The top playlists are the biggest records on the station, with data to back up the fact that our audience is really liking it.
Outside looking in it seems like this process has undergone a net gain. Whereas in the past I’m guessing playlists were determined by the tastes of small, insular groups of people, it seems that these days you’re more in a dialogue with the audience.
I think this is a massive positive. Thinking about my club and festival days, which aren’t over, but thinking back to that experience… you get an instantaneous reaction from the audience. And nobody wants to be the DJ who plays the set that clears the floor. Nobody wants to be the DJ who doesn’t match the energy of the audience. It doesn’t necessarily have to be a record that they know, but it has to be something that you know they’re receptive to.
There are certain things you can do when you’re in a club to make the audience more receptive to you playing new songs—play something familiar then try out something new and have something familiar ready to go afterwards. Play them a new version of something that might have heard before. Something with elements they know.
For me, when you look at the data that comes back—and not only that, when you’re able to feel it yourself, and you get the feedback from people who are sending you DMs or an email, we’ve had handwritten letters even, then it feels like you’re building something special. It’s more than a net gain, it’s an absolute positive.

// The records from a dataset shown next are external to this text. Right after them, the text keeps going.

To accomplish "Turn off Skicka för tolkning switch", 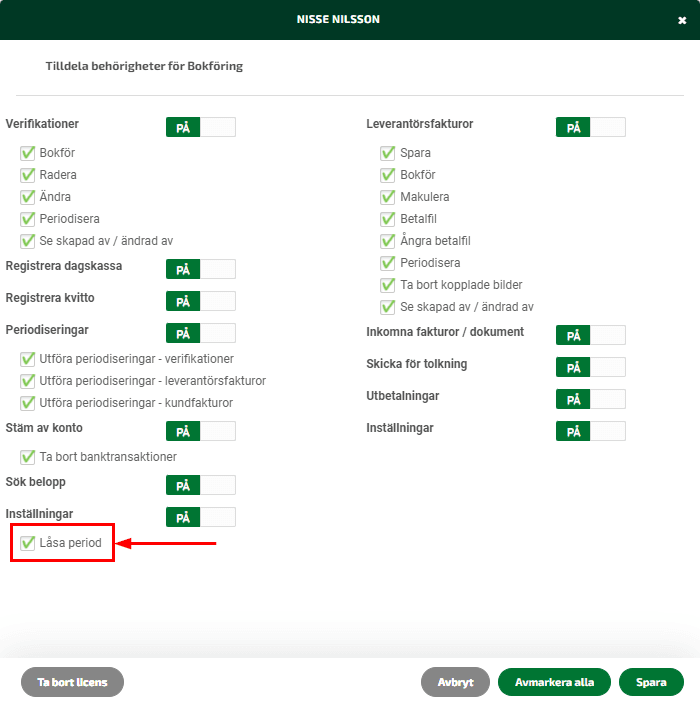I will point(590,367).
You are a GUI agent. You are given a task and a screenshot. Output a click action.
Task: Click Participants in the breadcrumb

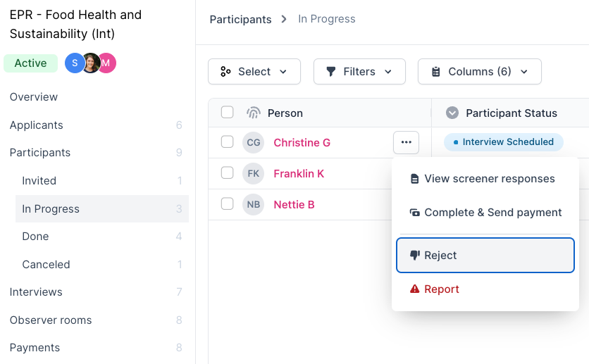tap(240, 19)
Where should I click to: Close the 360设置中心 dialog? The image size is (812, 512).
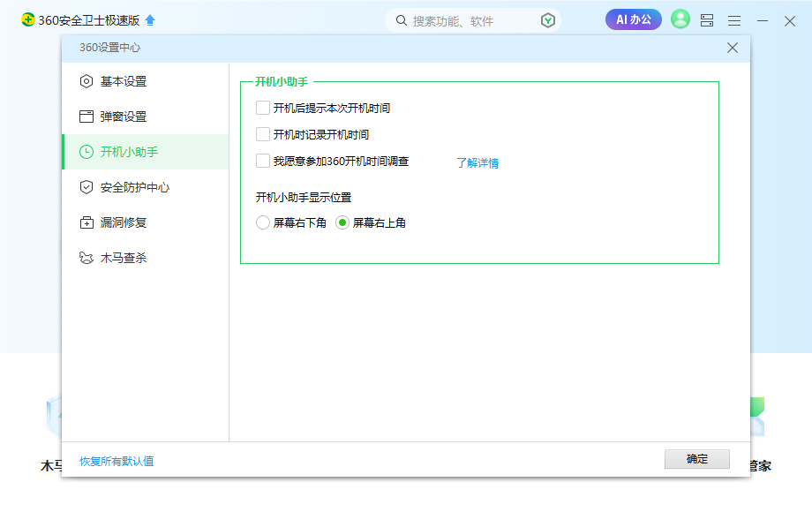pyautogui.click(x=732, y=48)
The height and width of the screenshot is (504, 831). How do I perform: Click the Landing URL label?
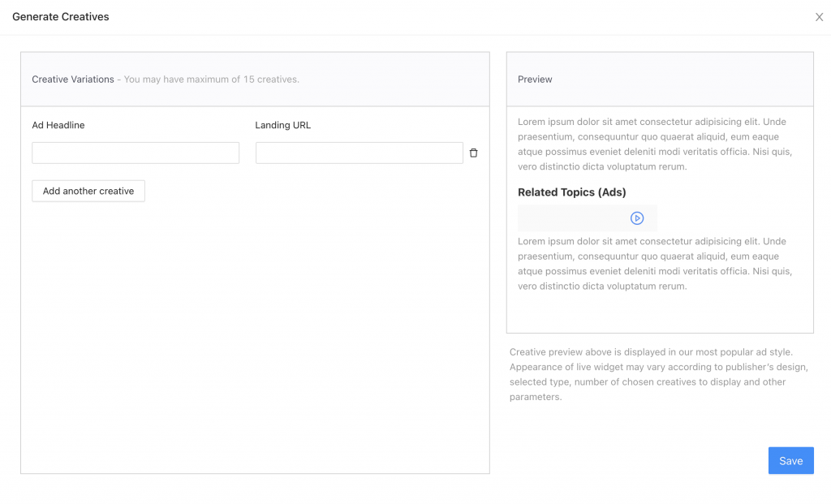[282, 125]
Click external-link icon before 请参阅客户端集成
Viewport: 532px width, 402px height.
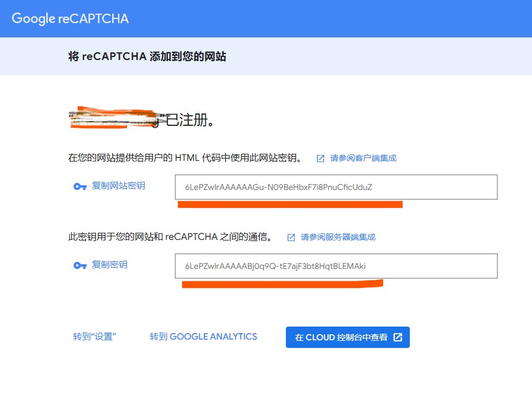click(320, 159)
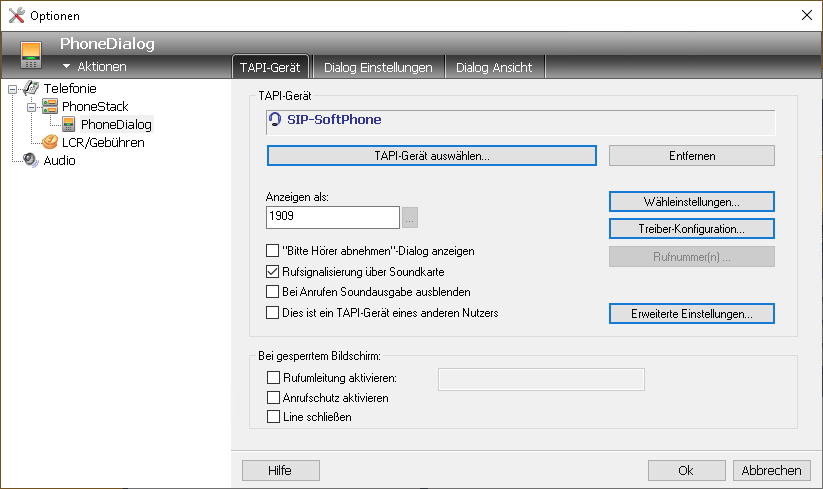Click the Anzeigen als text field
Screen dimensions: 823x489
coord(333,217)
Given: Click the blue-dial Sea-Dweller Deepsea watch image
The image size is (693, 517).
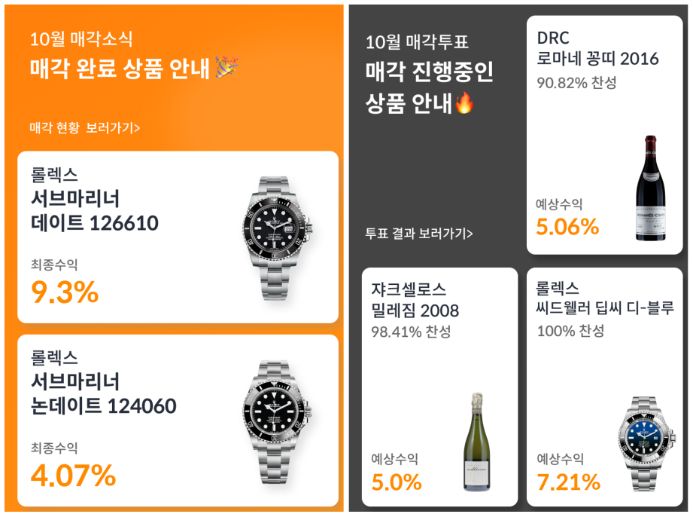Looking at the screenshot, I should pyautogui.click(x=646, y=443).
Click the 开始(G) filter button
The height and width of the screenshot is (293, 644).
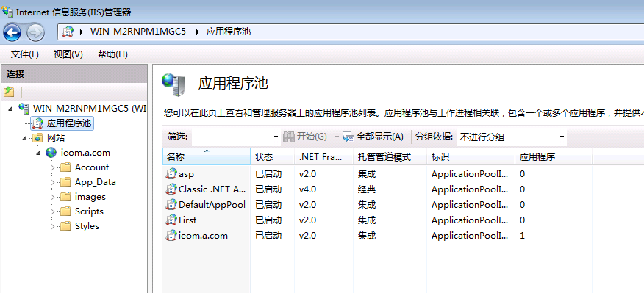pos(305,137)
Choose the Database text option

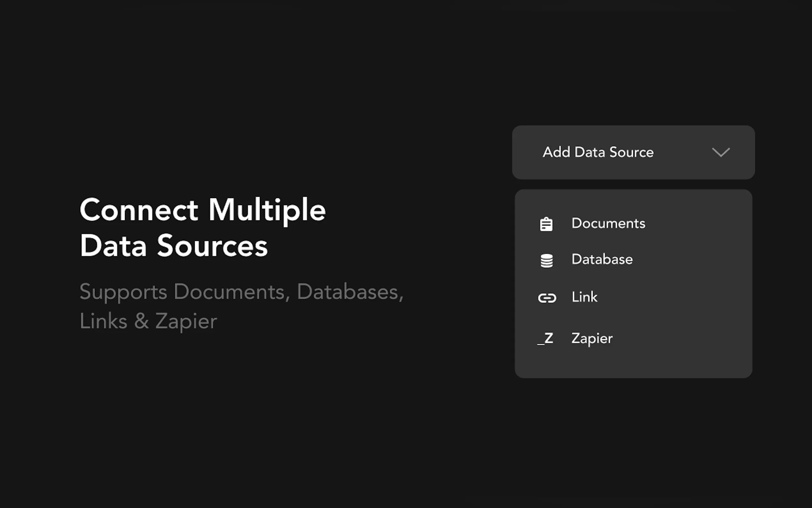(602, 259)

Are the artists you play on the station typically already established, like being signed to a label?
That’s an interesting question because the barrier to entry is so low, there are so many songs out there. And a lot of them are really good. But if you are someone who aspires to have that play on Capital Dance—I’m not a football man so I’m probably going to mess up this analogy, but you wouldn’t start playing football and expect to play for a Premiership team in your first season, you’d work up through the leagues.
The first thing to look for is someone who can champion you. With the advent of apps that can help you to build a fan base quite quickly it’s about getting a groundswell of momentum behind your work. The first record that you put out is not going to be your best record. But if you’re building momentum.. You build by starting small and growing.
Building your social presence, your Instagram, for artists of all genres TikTok is increasingly important. Build your Spotify profile, your Apple Music, your Deezer profile. You don’t necessarily need a record label to do any of that. But when you’ve got to the point where you’ve got all of this stuff built and you think you’ve got that song, you can go to someone like me, or send your music into Capital Dance, but one of the questions we’ll ask, which we ask of all songs is, what will you do with this once we add it to the playlist? If we add it to the playlist and you’re not continuing to help push the momentum the record isn’t really going to work on the playlist. We might have an audience here who like it, and like it on our station, but if you’re not doing things outside of that it’s not necessarily going to move the needle for you.
It’s about thinking in terms of a plan. Every release is a plan. If you’re reading this and want to get your music played on Capital Dance, get your music played on local stations first, community stations. Get that specialist DJ support, DJs who are actively going out there to find new music, new artists, to be the person who plays something first. Once you’re at that point, we’ll find you.